── Data provided ──
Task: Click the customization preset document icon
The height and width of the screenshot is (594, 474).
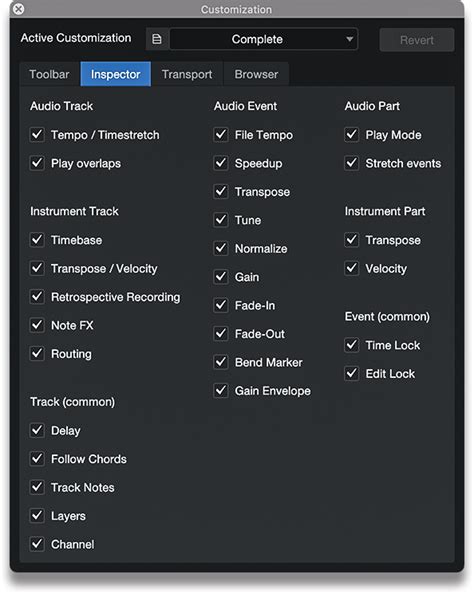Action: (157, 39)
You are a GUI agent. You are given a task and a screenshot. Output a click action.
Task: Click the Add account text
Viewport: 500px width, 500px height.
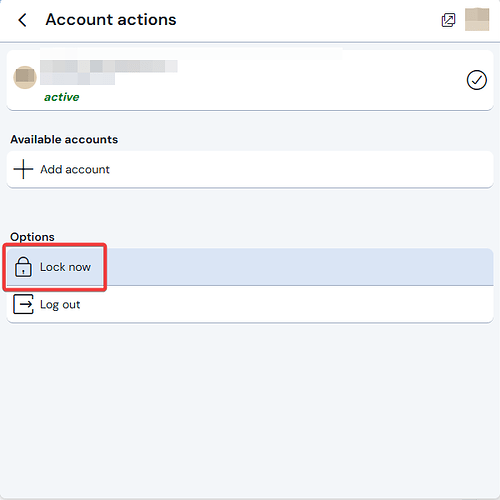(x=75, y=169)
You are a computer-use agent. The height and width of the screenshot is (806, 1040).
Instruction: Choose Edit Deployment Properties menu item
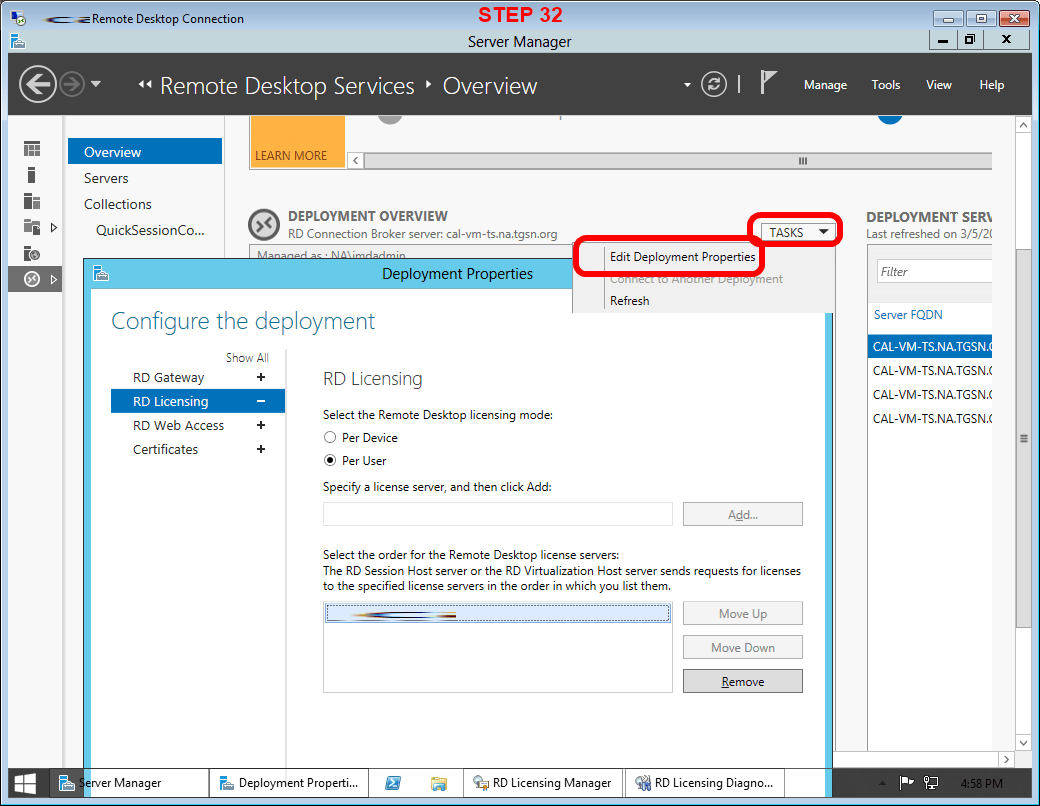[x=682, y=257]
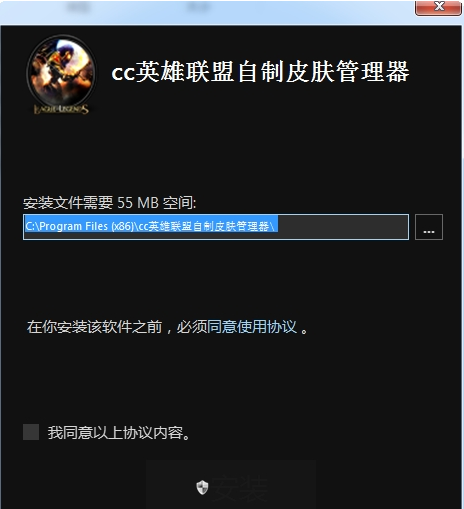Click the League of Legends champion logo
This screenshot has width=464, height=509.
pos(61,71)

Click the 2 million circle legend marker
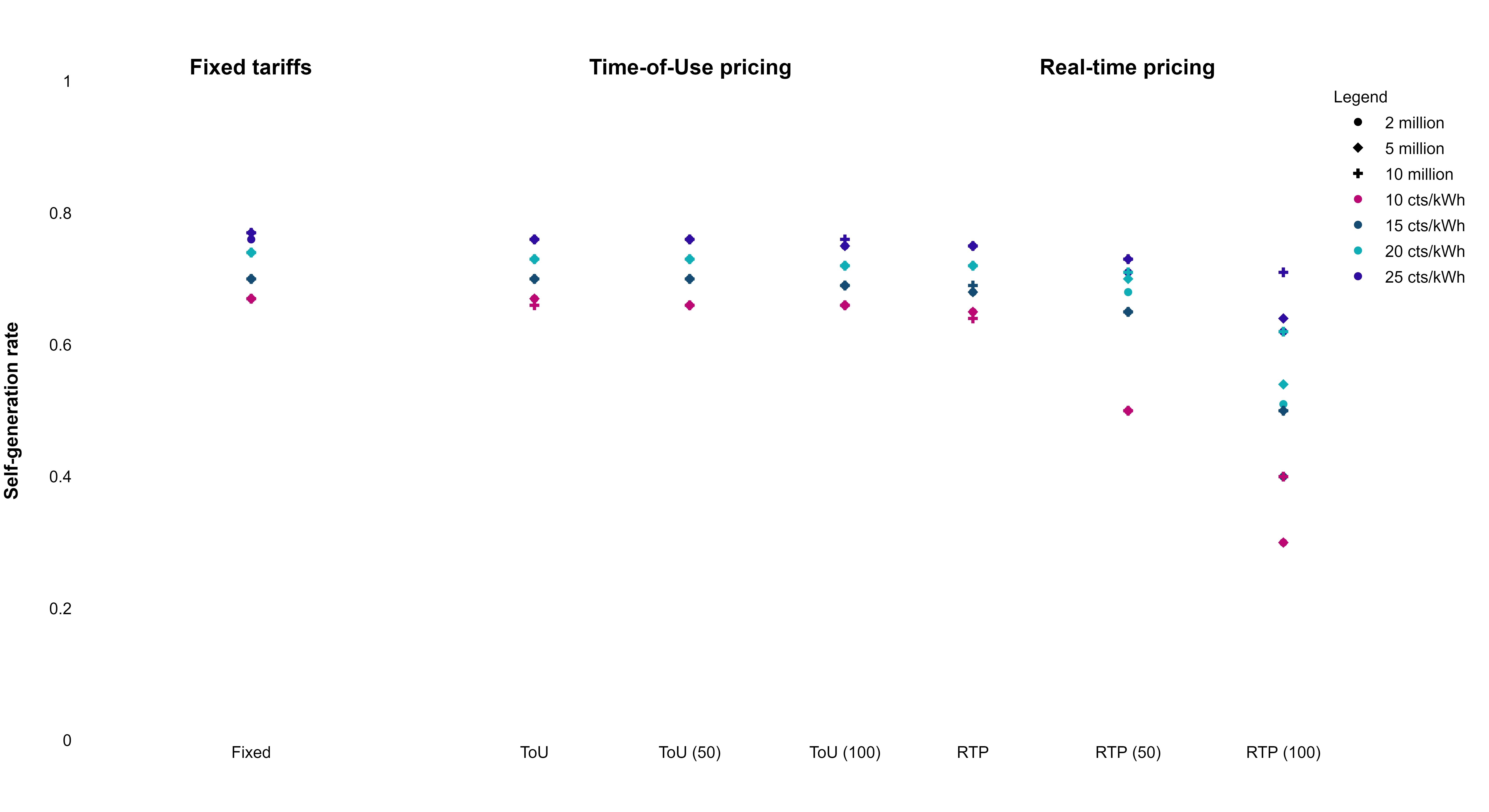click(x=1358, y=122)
───
About this task » Your reply should hold every line above exactly as written and none of the pictures.

Answer for the task »
Task: Click the customization preset document icon
The height and width of the screenshot is (594, 474).
Action: (157, 39)
You are a GUI agent. You are given a task and a screenshot. Output a click action.
Task: Click the Add account text
Viewport: 500px width, 500px height.
(x=75, y=169)
You are a computer-use agent. The height and width of the screenshot is (806, 1040).
Instruction: Choose Edit Deployment Properties menu item
[x=682, y=257]
Click the League of Legends champion logo
This screenshot has width=464, height=509.
pos(61,71)

Click the 2 million circle legend marker
click(x=1358, y=122)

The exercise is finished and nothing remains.